The gap between the rich and poor has become a systemic problem in Korea, growing with globalization, which stresses competition, and with the 1997-1998 Asian financial crisis. The situation of the lowest social classes is in fact more serious than has been generally understood, as was well illustrated in the JoongAng Ilbo’s recent special report.
According to our survey, 60 percent of those in extreme poverty, earning less than the government-estimated minimum income needed to live in Seoul, said their parents had been poor, too. Thirty-three percent said they were in their third generation of poverty. There is a saying that the No. 1 asset of the poor is health, but on top of inherited poverty, many of them had bad health, too.

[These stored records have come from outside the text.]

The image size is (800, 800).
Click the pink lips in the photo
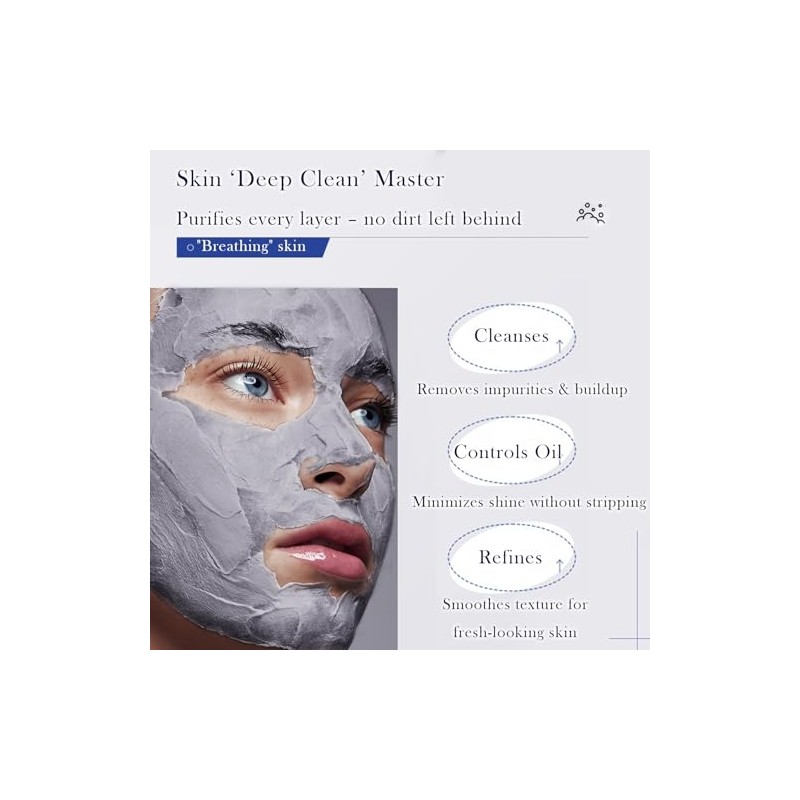point(323,550)
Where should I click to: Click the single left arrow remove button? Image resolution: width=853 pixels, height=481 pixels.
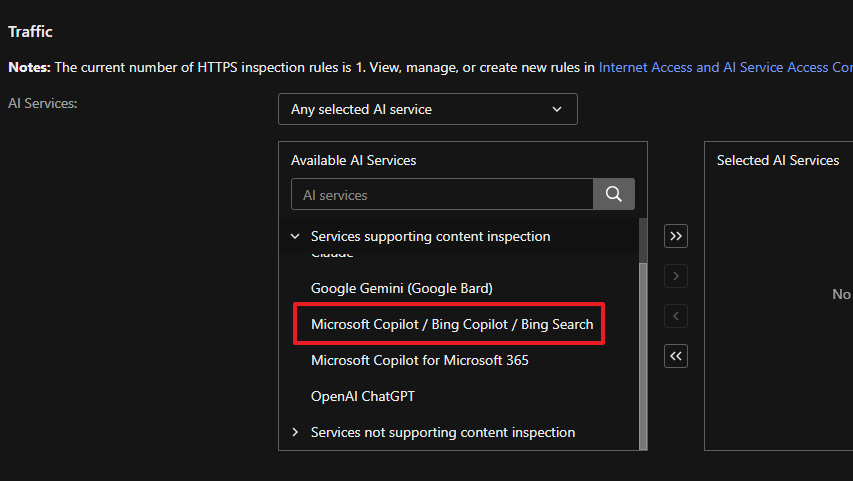(676, 316)
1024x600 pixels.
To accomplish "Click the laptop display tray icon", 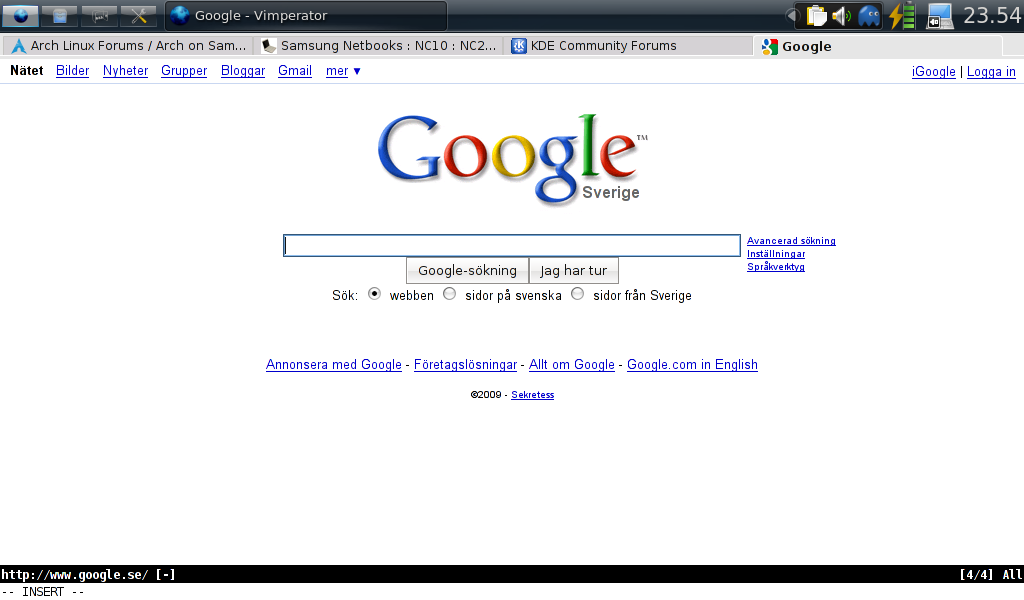I will click(x=939, y=16).
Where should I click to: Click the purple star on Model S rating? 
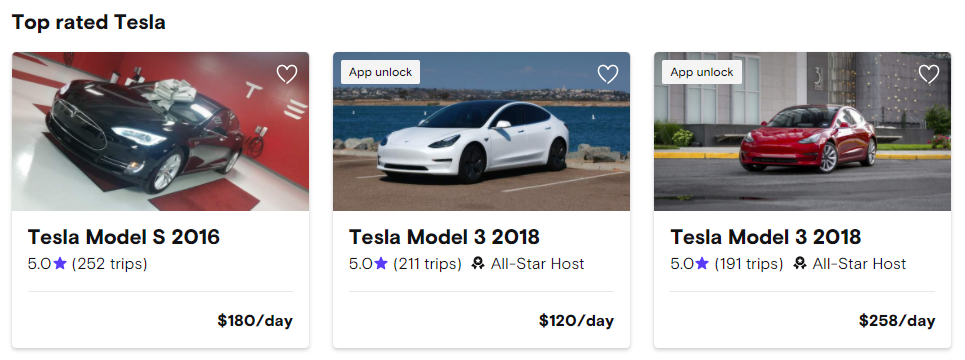pos(60,264)
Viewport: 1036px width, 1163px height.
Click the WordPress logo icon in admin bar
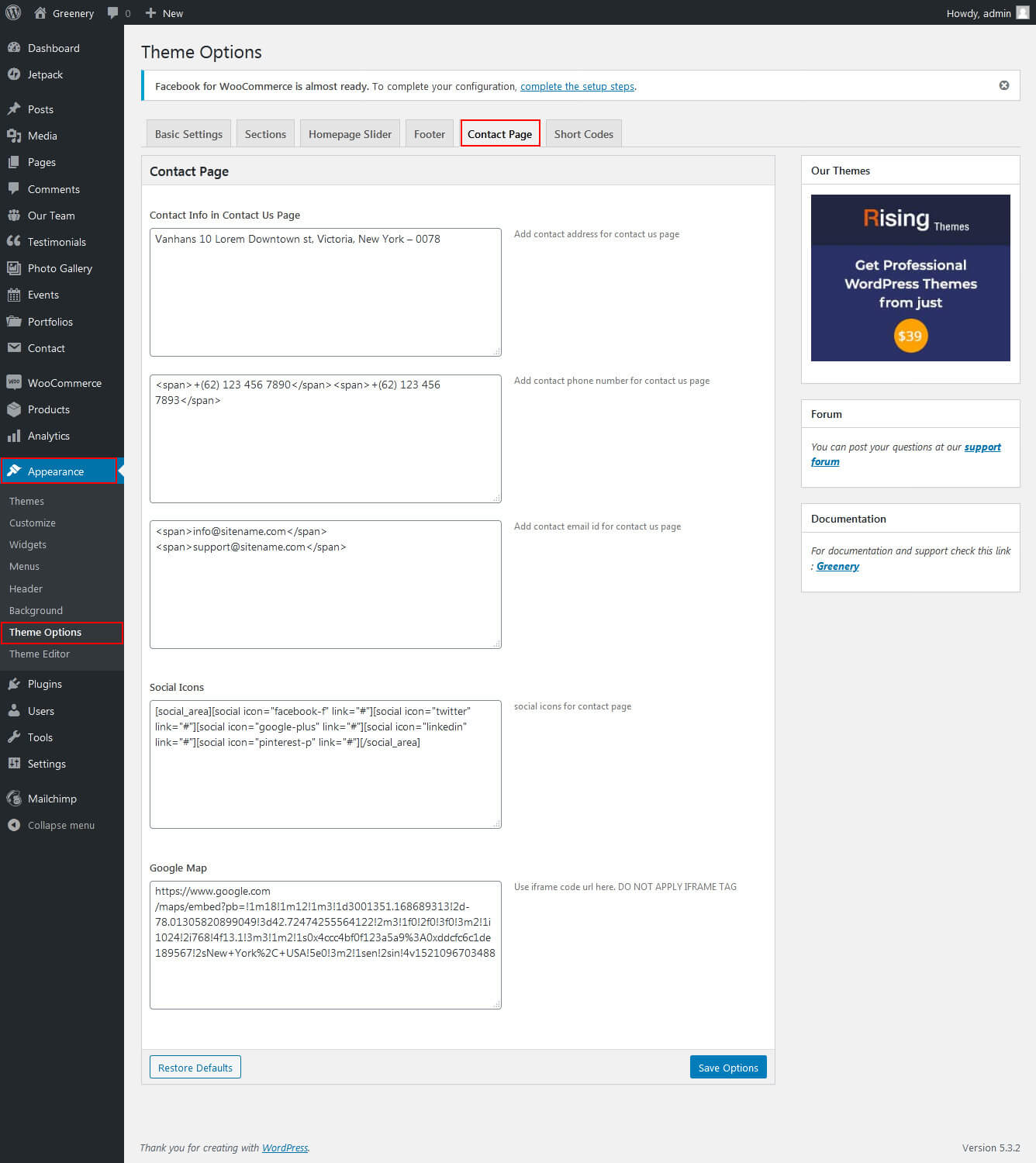point(13,12)
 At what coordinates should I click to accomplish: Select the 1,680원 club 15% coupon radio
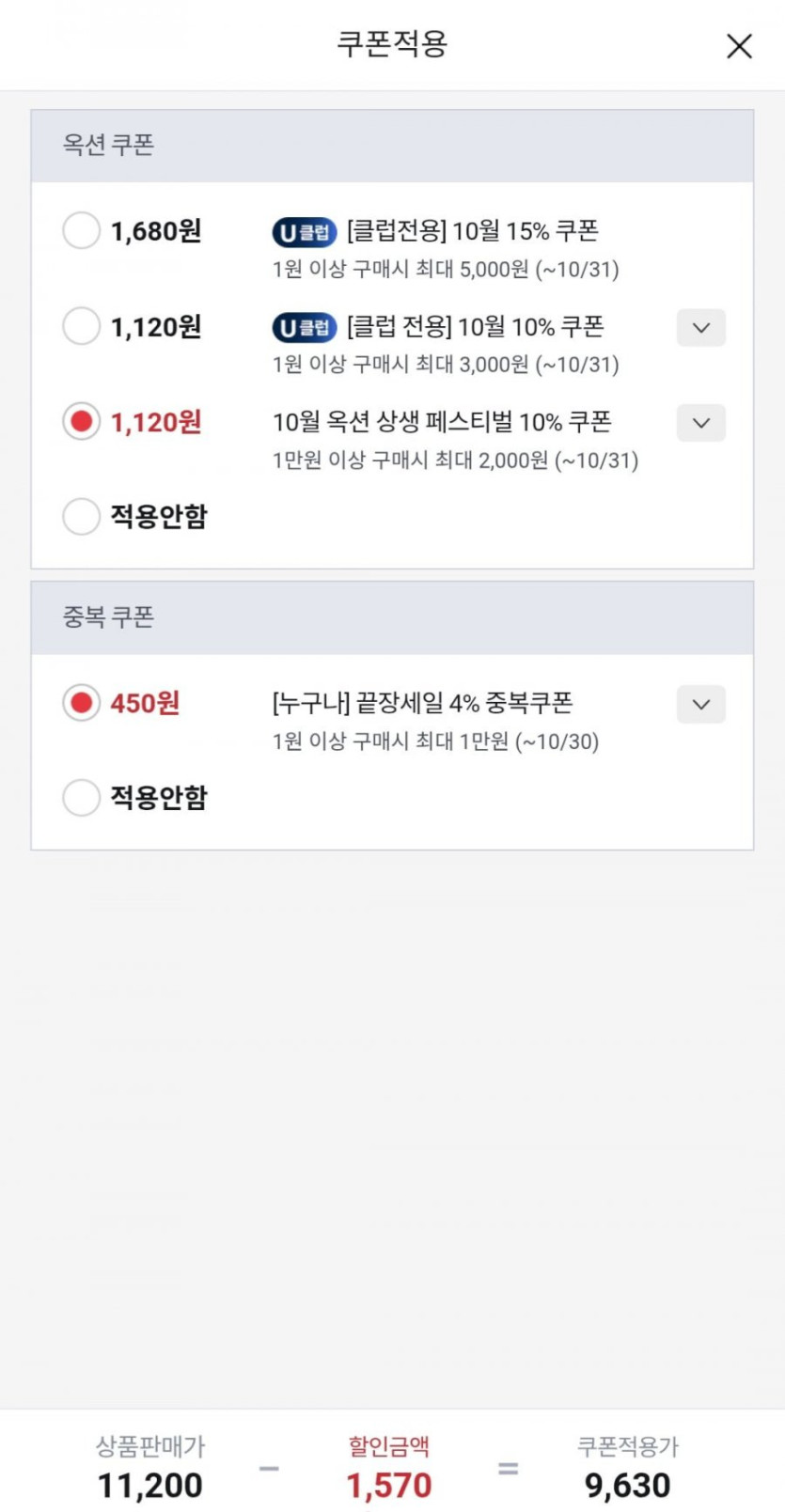click(x=81, y=231)
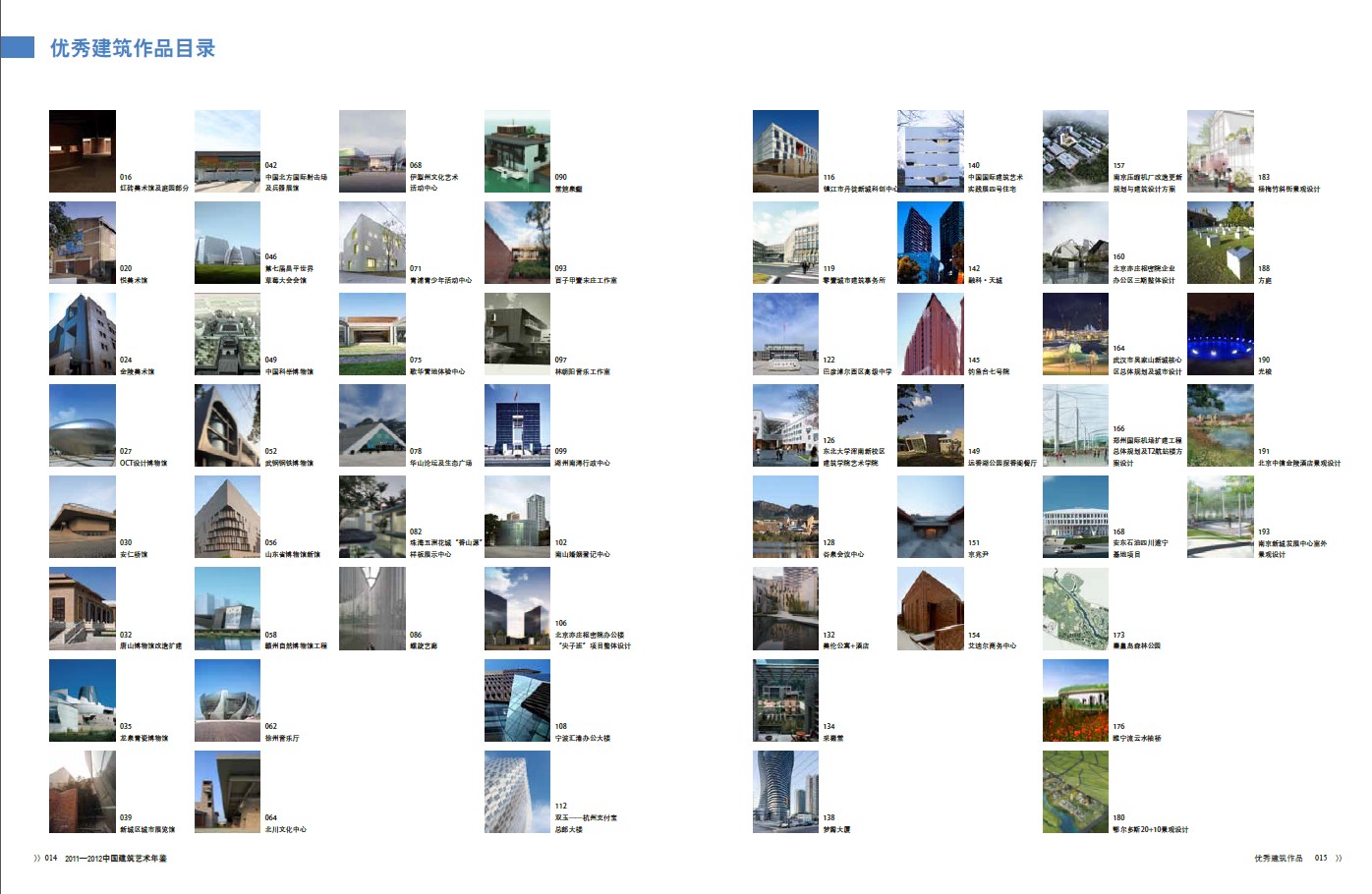1372x894 pixels.
Task: Click the 优秀建筑作品目录 page heading
Action: click(133, 48)
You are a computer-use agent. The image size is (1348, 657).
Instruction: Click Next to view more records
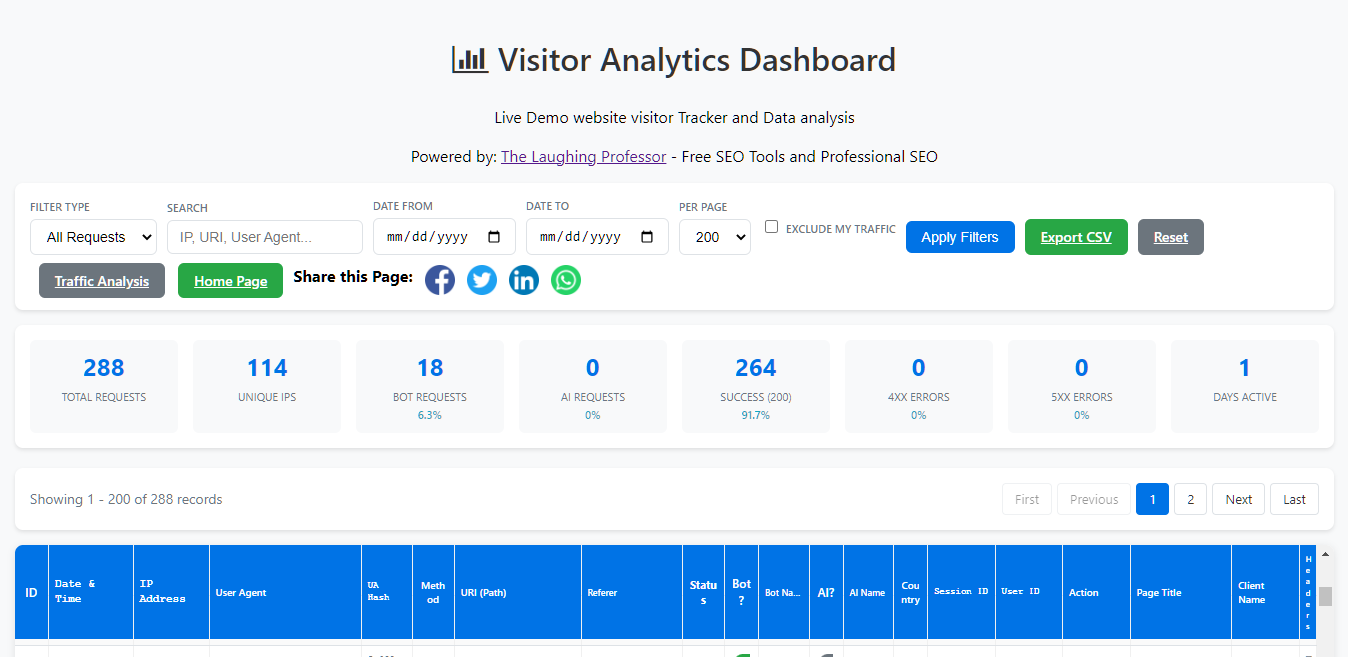click(1238, 498)
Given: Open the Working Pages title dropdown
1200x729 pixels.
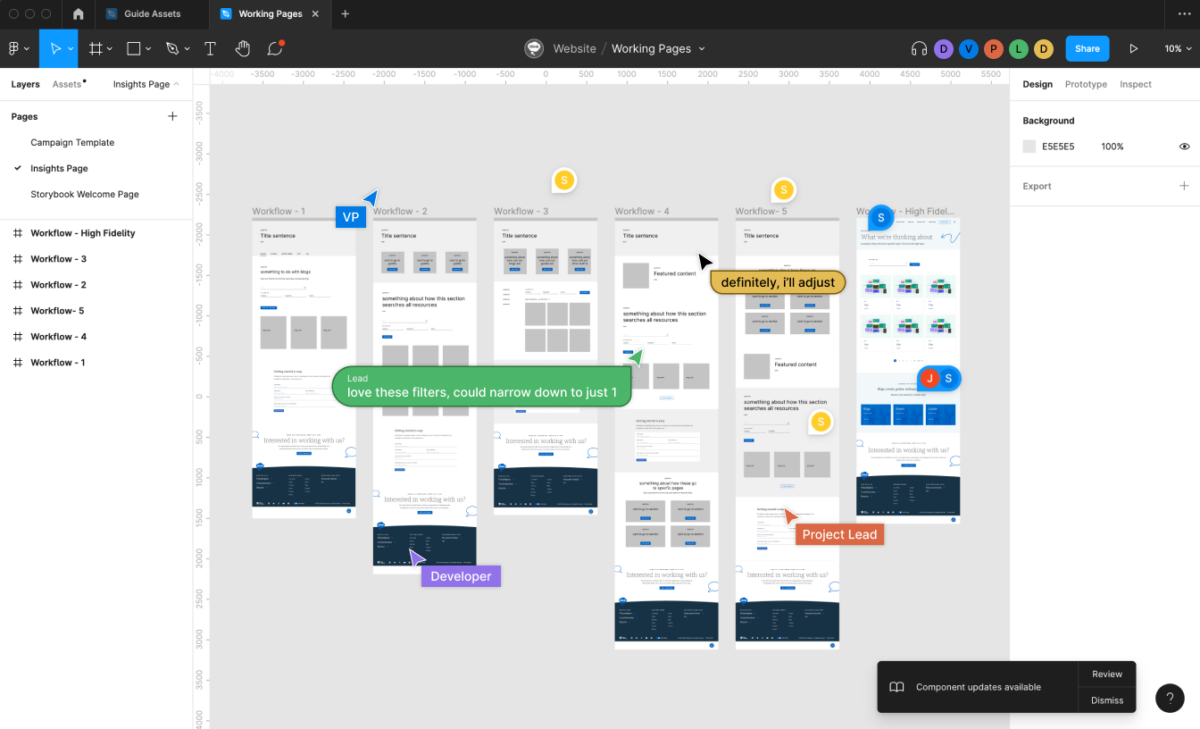Looking at the screenshot, I should [x=703, y=48].
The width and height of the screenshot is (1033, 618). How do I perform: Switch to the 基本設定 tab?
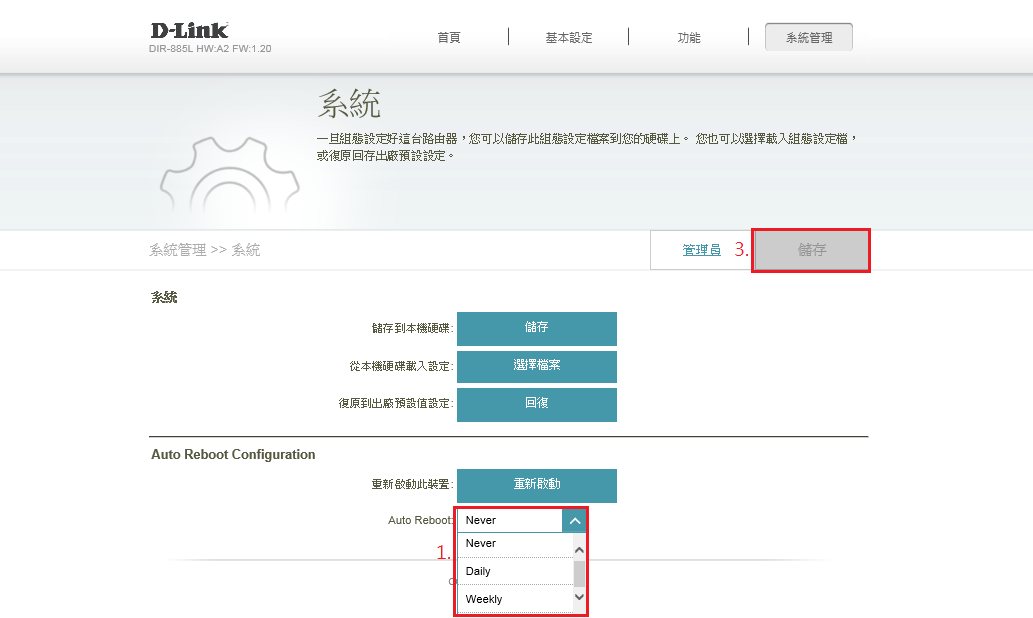coord(568,38)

Korea has long consoled itself that, compared to the advanced countries, there is still opportunity for class mobility here. But social class has become more rigid as Korean society has stabilized since the 1980s. Even in education, the main way for the poor to overcome poverty, things have changed. With more emphasis on competition, the rich get richer and the poor get poorer in education opportunity, too, and this intensifies the inheritance of poverty. It is a dilemma in an information society, where it is almost impossible to catch up with competition without knowledge.
Individuals are themselves responsible for their own poverty. But if that poverty is inherited, it becomes a social problem. A healthy society must provide a level playing field ― at least, as level as possible at the starting line. To reduce poverty, we need first to re-examine the current system. The government must expand vocational training opportunities for those who are willing and able to work. It also must make some alterations in the current social welfare system, under which some people, though in abject poverty, may not qualify for government aid if they do not meet rigid government criteria.
But such help in livelihood or health care alone will not be enough to pull the poor out of poverty. We ask the government to contemplate more practical ways to bring education to the poor, focusing on improving their individual values and quality of employment.